Тося рассказывала Василию Васильевичу о нелюдимости Федора. А тот слушал, барабанил пальцами по столу и неопределенно, как бы про себя, произносил:
— Да-а… Так, так… — и спрашивал: — Стонет?
— Нет. Никогда.
Однажды, когда Тося докладывала о больном, Василий Васильевич сказал:
— Мне надо знать всю его жизнь. — Он задумался и через некоторое время продолжал: — Здесь надо какое-то другое средство… Другое лекарство… Знать всю жизнь больного! Настоящую его жизнь, не анкетную… Кто знает, Тося, может быть, в этом и есть главный секрет медицины. Скоро ли мы дойдем до этого? Но дойдем, Тося, обязательно дойдем… Пси-хо-ло-гия!.. Будущий врач должен быть сначала психологом, а потом уж врачом… Дойдем. Помаленьку дойдем.

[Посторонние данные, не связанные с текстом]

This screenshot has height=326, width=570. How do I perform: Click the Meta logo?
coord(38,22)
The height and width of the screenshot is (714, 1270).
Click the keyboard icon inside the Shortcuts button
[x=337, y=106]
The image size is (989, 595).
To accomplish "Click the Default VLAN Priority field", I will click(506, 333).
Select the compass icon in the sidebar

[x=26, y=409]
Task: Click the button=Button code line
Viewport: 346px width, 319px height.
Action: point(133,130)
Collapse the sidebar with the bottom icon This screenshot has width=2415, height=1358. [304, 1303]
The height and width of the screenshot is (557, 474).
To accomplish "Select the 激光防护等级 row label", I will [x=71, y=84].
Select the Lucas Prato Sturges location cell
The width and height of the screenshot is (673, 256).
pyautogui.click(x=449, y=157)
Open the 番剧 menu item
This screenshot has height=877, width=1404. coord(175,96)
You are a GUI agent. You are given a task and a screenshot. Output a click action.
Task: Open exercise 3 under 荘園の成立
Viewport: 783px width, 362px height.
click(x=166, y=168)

— Вчера приходили два комсомольца, со значками, — будто без всякой связи с мыслями Василия Васильевича сказала Тося, — Очень просили пропустить их к Федору. Но вас не было, а сама я не могла. Вы же сказали…
— Так-так! — живо перебил ее Василий Васильевич. — Что за комсомольцы?
— Я с ними разговаривала. Рассказала о больном. Вежливые такие оба. «Мы, говорят, ему близкие: этот — брат, а тот — друг». Их губком комсомола командировал — одного сюда, в Тамбов, в совпартшколу, а другого — в сельскохозяйственное училище, в Белохлебинский уезд. Завтра придут снова. Пускать?
— Сначала — ко мне, — еще более оживленно сказал Василий Васильевич, — Так, так. Друг и брат. Это оч-чень хорошо!
— Обоих пускать?
— М-да-а… Мне бы надо поговорить с другом отдельно. Ты так сделай: брата, мол, могу пустить сразу, а друга — к врачу. Так мы их и разъединим. Федора приготовь к встрече.
— Как?
— Ну, скажи ему так, весело: знаю, мол, у тебя есть брат. Он уж тут не промолчит. Может, спросит что, а ты ему продолжай: брат-то приходил, а ты спал. Врач, мол, не разрешил будить — на меня все сваливай… Так. И скажи: завтра еще придет. Там смотри сама, чувствуй больного. Чтобы Меньше волнений, меньше волнений. Издалека приготовь.
Вечером того же дня, после сдачи дежурства, Тося осталась в больнице, вошла в палату и села у кровати Федора. Он все так же неподвижно смотрел в потолок, не поворачивая к ней головы. Свет настольной лампы падал на лицо больного, и он слегка щурил глаза. Тося заметила это, отошла к столику и, глядя на Федора, некоторое время возилась с абажуром, то наклоняя, то поднимая его так, чтобы свет не падал на лицо.
— Помню, лет шесть тому назад, — заговорила она, — лежала я в больнице. Бывало, все жду подружку. Лежу и жду — придет или не придет?